So I turned to face him, and he was already standing out in the rain, hunched slightly, eyeing me like a tiger assessing the vulnerabilities of its prey.

"I'm not gonna hurt you," he said, rain plastering his button-down shirt against his formed chest.

I pushed the hair out of my face, shivering already as my finally dried sweater was dampened again. Thunder clapped above me like a steel drum, reverberating through my skin. "What do you want?"

"Like I said, just to talk."

"I don't trust you."

"You should," he immediately retorted. "I'm the only one who can help you.
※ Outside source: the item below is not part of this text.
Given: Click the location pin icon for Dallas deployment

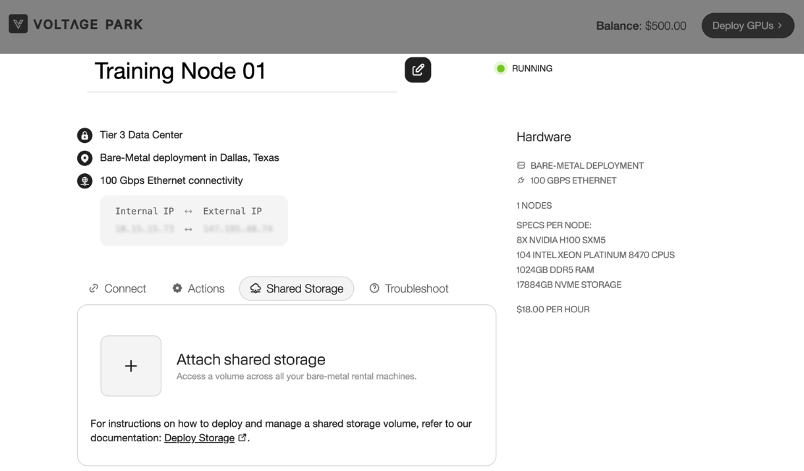Looking at the screenshot, I should point(84,158).
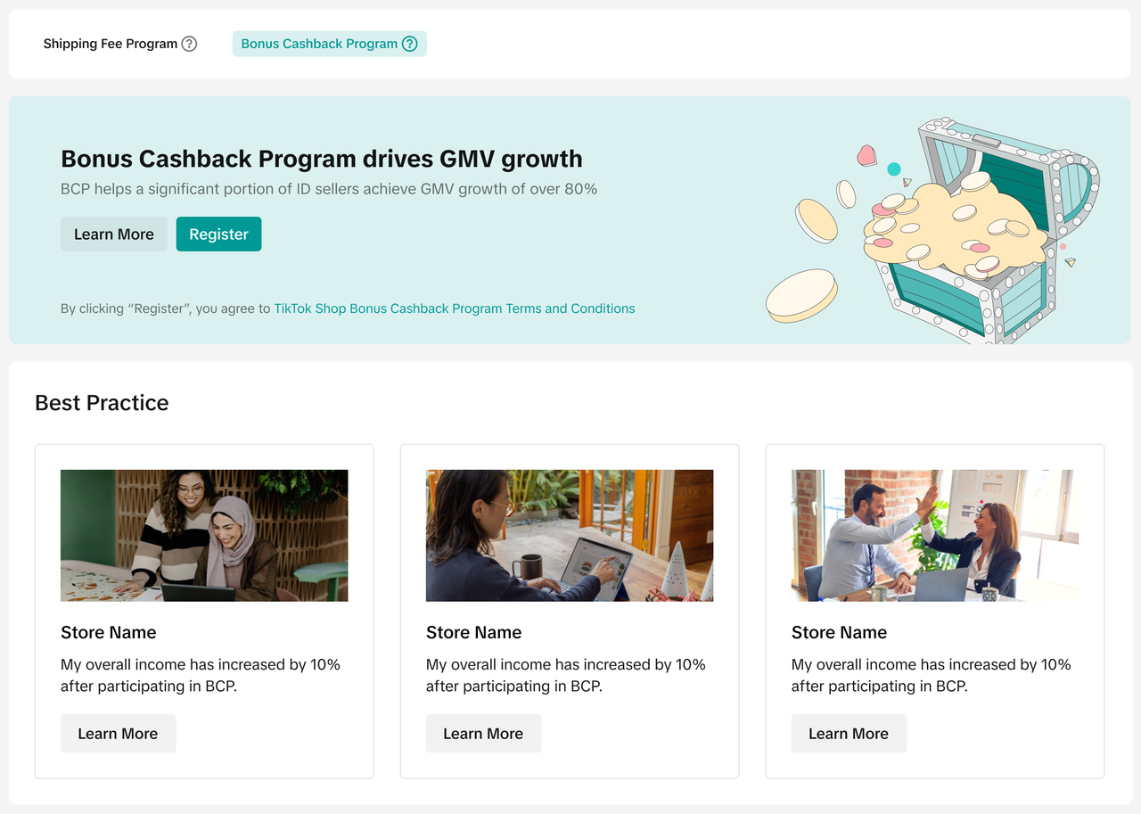
Task: Click Learn More in the GMV growth banner
Action: click(113, 234)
Please, Marina, come back inside."

I looked around for an escape, but I was trapped. Taking deep breaths, I let the rain wash over me for a moment longer, as though it could carry me away somehow, take me somewhere magical, a place where Kieren or Robbie or even my dad would be waiting for me.

Somewhere I'd be safe.

But there was no magic here. There hadn't been magic here in a long time.

Reluctantly, I walked towards the building again, around Mr. Martel, who knew better than to try to touch me, and into the lobby, where I shook myself off.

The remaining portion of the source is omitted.